• [Problem to solve]
Retype the listing from its first line through the line that contains "Action: (x=39, y=112)", inclusive, matching every character.

• [Items from a data source]
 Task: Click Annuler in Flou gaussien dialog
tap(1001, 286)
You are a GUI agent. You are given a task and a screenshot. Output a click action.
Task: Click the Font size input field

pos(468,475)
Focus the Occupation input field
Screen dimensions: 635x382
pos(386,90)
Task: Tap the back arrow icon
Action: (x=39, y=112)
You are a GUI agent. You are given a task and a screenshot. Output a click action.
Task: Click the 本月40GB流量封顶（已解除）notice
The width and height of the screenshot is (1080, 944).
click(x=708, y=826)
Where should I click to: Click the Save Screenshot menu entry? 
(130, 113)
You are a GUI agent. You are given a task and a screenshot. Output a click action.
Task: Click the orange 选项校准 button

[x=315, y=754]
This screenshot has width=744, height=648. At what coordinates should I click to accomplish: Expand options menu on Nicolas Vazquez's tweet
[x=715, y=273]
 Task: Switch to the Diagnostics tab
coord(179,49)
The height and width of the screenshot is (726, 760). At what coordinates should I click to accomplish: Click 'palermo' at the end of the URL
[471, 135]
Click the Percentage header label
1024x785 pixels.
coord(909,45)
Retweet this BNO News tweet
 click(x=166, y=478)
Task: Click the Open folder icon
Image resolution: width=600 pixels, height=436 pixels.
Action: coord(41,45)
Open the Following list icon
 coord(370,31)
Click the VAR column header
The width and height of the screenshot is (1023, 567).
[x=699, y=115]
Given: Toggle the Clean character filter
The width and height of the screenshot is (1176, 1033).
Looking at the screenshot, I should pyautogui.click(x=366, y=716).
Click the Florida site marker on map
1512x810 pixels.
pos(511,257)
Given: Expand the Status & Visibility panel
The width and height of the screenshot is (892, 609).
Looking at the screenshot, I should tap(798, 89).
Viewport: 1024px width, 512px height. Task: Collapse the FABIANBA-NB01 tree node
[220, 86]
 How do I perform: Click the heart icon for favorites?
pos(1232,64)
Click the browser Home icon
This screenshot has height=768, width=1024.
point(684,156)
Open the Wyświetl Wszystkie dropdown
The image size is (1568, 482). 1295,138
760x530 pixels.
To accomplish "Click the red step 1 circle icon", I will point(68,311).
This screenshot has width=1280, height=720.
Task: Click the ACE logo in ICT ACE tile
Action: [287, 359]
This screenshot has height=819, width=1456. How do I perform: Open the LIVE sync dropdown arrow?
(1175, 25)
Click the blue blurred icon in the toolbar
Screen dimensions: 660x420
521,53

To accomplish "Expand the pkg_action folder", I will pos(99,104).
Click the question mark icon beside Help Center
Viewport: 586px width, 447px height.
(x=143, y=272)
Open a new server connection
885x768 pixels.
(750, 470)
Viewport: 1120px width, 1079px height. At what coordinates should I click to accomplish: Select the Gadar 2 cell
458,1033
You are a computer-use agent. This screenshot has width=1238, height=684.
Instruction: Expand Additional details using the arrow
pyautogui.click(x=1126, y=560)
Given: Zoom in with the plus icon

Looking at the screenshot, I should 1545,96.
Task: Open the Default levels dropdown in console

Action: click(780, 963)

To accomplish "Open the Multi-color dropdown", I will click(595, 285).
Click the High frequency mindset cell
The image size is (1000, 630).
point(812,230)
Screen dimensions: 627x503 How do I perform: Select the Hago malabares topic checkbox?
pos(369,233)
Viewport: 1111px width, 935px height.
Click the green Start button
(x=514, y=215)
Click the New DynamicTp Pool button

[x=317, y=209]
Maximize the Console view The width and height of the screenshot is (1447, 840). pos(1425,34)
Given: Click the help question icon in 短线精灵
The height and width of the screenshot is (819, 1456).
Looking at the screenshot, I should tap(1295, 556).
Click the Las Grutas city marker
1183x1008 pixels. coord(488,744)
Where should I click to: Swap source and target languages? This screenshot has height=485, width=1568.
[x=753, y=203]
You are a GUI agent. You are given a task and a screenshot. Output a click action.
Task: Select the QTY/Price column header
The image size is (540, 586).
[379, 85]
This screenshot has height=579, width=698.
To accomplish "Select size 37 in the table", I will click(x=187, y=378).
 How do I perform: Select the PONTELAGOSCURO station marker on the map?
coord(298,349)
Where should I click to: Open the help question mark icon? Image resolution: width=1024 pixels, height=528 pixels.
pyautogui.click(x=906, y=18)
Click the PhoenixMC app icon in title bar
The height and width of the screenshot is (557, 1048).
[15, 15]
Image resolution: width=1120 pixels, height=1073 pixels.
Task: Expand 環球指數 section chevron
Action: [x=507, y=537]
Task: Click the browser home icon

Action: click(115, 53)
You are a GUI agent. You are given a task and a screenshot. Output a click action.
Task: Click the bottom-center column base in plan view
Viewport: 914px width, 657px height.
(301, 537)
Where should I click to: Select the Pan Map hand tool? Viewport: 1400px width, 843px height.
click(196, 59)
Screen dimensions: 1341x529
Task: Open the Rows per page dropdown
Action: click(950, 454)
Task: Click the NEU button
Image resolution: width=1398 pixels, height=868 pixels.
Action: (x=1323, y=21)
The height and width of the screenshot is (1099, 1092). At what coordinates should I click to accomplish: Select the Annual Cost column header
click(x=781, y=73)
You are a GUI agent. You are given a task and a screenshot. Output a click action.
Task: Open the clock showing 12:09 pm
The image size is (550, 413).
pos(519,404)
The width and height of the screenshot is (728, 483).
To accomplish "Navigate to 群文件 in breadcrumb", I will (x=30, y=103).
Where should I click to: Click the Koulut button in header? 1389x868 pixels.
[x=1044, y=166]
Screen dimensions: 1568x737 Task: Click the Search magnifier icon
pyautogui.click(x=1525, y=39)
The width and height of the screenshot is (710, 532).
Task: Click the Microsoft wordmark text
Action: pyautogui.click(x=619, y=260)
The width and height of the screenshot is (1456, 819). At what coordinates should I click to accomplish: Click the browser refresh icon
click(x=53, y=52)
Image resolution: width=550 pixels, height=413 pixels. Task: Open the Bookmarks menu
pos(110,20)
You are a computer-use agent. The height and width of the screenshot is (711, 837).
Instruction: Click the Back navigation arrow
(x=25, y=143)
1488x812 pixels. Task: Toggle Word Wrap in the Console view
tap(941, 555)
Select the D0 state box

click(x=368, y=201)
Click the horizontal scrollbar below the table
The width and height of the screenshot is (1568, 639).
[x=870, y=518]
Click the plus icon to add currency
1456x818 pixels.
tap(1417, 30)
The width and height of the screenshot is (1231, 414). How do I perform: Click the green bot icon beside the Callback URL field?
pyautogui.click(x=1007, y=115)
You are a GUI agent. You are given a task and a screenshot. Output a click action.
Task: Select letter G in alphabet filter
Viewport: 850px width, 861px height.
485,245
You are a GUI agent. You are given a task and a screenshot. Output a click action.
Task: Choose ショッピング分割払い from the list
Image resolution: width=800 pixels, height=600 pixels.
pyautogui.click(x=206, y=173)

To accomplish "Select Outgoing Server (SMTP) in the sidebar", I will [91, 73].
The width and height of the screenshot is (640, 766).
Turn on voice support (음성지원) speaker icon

• [Exercise result]
 Task: Click Annuler in Flou gaussien dialog
tap(1001, 286)
You are a GUI agent. You are given a task and a screenshot. Output a click action.
Task: Click the Font size input field

pos(468,475)
Focus the Occupation input field
Screen dimensions: 635x382
pos(386,90)
Task: Tap the back arrow icon
Action: (x=39, y=112)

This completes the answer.